### Work instructions
Set down exactly the lines running from the line with "Viewport: 1070px width, 566px height." to the end of the listing below, both ends included.

★ ★ ★ ★ ★

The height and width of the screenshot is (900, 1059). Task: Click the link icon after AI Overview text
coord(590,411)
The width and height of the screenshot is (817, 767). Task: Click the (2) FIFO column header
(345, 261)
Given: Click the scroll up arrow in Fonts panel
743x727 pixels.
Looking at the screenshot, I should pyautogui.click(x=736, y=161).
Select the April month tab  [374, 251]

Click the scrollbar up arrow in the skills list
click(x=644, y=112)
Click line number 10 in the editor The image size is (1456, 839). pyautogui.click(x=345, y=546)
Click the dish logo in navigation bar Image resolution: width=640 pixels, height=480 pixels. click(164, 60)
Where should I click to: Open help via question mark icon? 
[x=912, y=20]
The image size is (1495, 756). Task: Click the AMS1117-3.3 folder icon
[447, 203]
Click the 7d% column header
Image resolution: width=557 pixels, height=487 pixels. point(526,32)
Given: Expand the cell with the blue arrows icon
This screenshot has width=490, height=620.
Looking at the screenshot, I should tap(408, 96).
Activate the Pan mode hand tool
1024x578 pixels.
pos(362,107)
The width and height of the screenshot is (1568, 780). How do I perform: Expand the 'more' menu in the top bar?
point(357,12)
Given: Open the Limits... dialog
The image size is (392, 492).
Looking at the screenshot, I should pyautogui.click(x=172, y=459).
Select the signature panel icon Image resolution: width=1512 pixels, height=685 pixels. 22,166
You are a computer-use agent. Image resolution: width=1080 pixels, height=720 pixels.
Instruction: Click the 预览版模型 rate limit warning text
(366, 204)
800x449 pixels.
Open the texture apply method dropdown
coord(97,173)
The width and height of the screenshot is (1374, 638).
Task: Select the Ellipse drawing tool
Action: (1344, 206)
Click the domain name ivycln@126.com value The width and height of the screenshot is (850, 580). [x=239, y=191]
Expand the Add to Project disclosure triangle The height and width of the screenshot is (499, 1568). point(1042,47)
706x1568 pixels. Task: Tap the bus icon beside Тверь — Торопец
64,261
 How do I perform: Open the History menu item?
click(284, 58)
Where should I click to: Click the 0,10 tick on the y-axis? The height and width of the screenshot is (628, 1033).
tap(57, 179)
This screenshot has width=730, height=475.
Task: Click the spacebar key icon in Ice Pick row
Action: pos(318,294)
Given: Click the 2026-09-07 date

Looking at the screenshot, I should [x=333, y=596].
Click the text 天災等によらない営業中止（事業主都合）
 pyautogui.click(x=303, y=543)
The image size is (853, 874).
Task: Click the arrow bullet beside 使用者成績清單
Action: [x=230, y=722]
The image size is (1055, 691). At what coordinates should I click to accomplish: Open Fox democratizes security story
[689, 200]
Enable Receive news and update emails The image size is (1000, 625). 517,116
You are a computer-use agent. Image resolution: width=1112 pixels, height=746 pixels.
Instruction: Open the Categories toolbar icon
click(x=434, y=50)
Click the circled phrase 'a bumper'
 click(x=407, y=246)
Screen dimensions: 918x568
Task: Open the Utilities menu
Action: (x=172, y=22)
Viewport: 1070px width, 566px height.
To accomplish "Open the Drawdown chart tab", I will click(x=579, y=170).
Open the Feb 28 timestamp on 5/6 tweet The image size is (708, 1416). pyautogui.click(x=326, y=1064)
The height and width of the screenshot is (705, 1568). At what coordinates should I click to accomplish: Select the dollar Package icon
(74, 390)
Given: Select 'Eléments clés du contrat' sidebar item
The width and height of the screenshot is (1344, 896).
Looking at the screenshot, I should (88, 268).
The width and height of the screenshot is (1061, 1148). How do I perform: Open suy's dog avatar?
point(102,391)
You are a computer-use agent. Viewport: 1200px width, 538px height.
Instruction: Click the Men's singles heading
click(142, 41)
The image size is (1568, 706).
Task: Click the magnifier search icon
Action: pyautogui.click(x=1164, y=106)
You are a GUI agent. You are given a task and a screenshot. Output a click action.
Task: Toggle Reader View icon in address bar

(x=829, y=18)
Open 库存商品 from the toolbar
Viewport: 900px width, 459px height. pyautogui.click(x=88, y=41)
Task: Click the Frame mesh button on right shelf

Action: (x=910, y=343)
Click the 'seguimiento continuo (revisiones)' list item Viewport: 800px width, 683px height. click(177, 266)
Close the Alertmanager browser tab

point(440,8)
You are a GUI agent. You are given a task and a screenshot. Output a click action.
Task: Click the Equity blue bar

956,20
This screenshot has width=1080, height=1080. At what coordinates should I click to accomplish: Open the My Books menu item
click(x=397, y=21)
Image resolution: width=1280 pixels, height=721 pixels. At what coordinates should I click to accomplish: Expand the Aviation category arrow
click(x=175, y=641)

★ ★ ★ ★ ★

### Written solution
Viewport: 1070px width, 566px height.
To accomplish "Open the Drawdown chart tab", I will click(x=579, y=170).
Open the Feb 28 timestamp on 5/6 tweet The image size is (708, 1416). pyautogui.click(x=326, y=1064)
The height and width of the screenshot is (705, 1568). At what coordinates should I click to accomplish: Select the dollar Package icon
(74, 390)
Given: Select 'Eléments clés du contrat' sidebar item
The width and height of the screenshot is (1344, 896).
Looking at the screenshot, I should (88, 268).
The width and height of the screenshot is (1061, 1148). How do I perform: Open suy's dog avatar?
point(102,391)
You are a computer-use agent. Viewport: 1200px width, 538px height.
Instruction: Click the Men's singles heading
click(142, 41)
The image size is (1568, 706).
Task: Click the magnifier search icon
Action: pyautogui.click(x=1164, y=106)
You are a GUI agent. You are given a task and a screenshot. Output a click action.
Task: Toggle Reader View icon in address bar

(x=829, y=18)
Open 库存商品 from the toolbar
Viewport: 900px width, 459px height. pyautogui.click(x=88, y=41)
Task: Click the Frame mesh button on right shelf

Action: (x=910, y=343)
Click the 'seguimiento continuo (revisiones)' list item Viewport: 800px width, 683px height. click(177, 266)
Close the Alertmanager browser tab

point(440,8)
You are a GUI agent. You are given a task and a screenshot. Output a click action.
Task: Click the Equity blue bar

956,20
This screenshot has width=1080, height=1080. At what coordinates should I click to accomplish: Open the My Books menu item
click(x=397, y=21)
Image resolution: width=1280 pixels, height=721 pixels. At what coordinates should I click to accomplish: Expand the Aviation category arrow
click(x=175, y=641)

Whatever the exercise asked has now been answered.